The Stoxx Europe 600 Index dropped 3.1 per cent to 346.67 at the close of trading, its lowest since Aug. 24. Equities remain volatile as investors also parse comments from Federal Reserve officials for signals on the trajectory of interest rates after the central bank last week held its fire amid concerns over global growth. A measure of European stock volatility surged 19 per cent today. The volume of Stoxx 600 shares changing hands was 18 per cent higher than the 30-day average. Germany's benchmark DAX Index slid 3.8 per cent to its lowest level since January, and the worst performance among western-European markets.

Fed Bank of Atlanta chief Dennis Lockhart joined his counterparts from San Francisco, St Louis and Richmond on Monday, in saying that he's confident policy will be tightened this year as concerns over turmoil in international markets should prove temporary.

A lecture by Fed Chair Janet Yellen later this week will be watched for more clues on the Fed's intentions.
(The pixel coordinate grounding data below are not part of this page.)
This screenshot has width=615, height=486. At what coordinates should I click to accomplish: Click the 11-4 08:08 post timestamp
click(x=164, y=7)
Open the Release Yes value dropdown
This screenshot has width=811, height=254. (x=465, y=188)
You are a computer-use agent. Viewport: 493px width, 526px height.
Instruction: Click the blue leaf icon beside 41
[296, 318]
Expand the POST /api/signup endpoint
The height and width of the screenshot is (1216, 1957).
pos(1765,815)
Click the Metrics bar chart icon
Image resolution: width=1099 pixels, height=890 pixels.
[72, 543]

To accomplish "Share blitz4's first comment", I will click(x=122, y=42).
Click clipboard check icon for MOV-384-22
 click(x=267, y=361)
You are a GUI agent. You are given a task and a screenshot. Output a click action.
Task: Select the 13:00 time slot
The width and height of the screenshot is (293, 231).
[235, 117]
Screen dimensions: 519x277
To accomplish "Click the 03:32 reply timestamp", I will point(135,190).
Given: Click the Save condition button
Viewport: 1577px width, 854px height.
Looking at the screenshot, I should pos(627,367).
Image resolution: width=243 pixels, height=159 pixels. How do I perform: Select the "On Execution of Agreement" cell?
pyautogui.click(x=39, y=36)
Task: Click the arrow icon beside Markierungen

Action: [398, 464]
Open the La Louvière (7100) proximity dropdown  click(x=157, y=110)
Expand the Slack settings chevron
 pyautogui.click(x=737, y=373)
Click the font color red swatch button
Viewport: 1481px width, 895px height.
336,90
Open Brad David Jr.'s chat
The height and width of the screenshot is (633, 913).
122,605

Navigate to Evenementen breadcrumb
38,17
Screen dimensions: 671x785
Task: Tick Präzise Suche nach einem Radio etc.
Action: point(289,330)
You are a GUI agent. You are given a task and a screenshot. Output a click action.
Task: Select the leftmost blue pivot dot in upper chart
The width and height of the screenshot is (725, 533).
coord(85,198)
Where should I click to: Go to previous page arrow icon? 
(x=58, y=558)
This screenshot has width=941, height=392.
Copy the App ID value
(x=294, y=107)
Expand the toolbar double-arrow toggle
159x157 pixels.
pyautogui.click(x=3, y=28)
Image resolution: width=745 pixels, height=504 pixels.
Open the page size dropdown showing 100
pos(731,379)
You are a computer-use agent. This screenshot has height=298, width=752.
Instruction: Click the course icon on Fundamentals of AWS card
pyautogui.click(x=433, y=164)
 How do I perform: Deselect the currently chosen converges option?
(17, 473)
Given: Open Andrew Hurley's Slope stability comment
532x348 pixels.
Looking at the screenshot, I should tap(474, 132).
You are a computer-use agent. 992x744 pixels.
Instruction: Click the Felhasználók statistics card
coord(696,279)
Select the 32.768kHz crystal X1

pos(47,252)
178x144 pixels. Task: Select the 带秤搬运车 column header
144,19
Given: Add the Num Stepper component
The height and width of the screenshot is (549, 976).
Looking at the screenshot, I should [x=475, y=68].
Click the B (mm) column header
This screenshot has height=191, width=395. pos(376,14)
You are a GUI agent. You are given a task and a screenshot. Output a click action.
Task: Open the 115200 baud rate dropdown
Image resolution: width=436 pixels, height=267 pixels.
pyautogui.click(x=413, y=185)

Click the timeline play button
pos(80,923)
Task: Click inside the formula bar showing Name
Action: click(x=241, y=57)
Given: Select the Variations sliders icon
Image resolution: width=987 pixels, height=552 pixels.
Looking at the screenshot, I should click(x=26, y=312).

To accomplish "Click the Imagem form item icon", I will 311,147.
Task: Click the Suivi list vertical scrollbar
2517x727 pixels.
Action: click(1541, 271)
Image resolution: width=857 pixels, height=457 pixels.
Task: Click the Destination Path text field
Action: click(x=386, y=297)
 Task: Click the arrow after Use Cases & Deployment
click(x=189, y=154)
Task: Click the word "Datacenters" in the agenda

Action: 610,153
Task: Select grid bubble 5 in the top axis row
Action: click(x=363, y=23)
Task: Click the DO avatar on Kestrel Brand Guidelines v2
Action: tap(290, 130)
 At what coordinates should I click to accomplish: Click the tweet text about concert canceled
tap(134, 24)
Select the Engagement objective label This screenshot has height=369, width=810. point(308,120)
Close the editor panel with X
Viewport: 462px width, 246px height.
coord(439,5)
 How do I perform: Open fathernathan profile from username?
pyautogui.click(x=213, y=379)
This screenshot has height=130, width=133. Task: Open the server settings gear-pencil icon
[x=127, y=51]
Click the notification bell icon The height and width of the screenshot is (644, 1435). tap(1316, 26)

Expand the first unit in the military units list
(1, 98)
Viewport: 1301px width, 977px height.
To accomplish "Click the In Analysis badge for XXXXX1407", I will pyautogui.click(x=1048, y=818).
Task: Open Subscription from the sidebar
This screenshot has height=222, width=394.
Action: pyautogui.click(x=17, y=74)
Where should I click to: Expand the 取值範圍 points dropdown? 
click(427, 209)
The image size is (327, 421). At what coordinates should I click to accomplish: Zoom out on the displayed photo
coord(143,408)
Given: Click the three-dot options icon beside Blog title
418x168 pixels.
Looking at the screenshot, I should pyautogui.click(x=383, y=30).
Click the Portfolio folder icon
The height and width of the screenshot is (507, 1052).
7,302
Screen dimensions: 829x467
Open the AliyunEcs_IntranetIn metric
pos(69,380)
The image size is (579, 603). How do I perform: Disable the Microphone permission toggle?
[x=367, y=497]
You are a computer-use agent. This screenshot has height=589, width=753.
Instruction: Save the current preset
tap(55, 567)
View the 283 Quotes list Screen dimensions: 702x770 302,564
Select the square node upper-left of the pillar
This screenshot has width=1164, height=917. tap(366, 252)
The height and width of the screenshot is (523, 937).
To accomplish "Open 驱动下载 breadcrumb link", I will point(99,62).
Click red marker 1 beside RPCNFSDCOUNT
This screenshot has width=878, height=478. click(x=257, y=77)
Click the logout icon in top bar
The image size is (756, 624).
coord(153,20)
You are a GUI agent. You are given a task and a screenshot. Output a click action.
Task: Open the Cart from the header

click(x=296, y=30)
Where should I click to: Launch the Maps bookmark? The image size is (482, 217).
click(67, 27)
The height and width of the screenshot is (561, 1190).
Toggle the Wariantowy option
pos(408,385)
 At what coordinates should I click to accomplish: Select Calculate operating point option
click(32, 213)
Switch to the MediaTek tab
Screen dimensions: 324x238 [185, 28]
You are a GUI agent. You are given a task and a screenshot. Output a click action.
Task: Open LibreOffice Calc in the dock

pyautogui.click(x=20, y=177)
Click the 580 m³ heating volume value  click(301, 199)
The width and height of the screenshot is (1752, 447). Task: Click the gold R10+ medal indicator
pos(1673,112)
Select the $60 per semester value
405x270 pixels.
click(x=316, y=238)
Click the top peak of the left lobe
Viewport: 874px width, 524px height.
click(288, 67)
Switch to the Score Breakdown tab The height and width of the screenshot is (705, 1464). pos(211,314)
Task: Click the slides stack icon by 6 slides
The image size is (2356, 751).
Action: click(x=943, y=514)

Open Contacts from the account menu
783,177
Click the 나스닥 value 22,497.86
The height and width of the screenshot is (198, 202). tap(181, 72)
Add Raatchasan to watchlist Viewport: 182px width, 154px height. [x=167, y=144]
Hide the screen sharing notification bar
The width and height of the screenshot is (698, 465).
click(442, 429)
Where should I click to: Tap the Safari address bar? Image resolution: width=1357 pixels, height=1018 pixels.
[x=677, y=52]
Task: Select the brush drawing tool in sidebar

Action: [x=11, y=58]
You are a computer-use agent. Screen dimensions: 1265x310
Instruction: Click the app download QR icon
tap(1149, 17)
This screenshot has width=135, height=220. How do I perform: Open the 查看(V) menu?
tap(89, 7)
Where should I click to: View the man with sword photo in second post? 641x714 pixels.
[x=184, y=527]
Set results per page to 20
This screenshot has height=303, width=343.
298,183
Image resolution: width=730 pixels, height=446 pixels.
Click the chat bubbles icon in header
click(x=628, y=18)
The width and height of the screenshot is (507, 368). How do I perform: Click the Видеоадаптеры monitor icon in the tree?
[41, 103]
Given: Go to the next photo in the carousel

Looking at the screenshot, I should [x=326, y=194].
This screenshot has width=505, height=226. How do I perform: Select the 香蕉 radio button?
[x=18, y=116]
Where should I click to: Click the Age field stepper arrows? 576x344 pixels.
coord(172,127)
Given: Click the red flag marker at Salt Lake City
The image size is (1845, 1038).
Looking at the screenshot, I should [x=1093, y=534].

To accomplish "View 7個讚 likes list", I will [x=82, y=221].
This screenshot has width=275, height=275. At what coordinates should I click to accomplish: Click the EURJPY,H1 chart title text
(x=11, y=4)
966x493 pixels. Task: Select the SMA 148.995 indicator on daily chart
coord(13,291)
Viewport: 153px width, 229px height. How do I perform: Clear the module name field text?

Odds of a hike at the Fed's next meeting in October are at 18 per cent, according to Fed funds futures, while the probability of an increase at the last meeting of the year is about 43 per cent, down from about 59 per cent a week ago.

"Either investors believe the Fed should have hiked rates and they are trying to force its hand, or they believe that the Fed is genuinely worried about a real problem in global growth and are trying to exit the market," said Ben Kumar, a fund manager who helps oversee about $14 billion at Seven Investment Management. 

Commodity producers tumbled as prices from coal to zinc slid amid investor concern about China's economic slowdown. Glencore Plc dropped 11 per cent to a record low. Anglo American Plc fell 6.7 per cent to a 15-year low, while BHP Billiton Ltd and Rio Tinto Group lost at least 3.5 per cent.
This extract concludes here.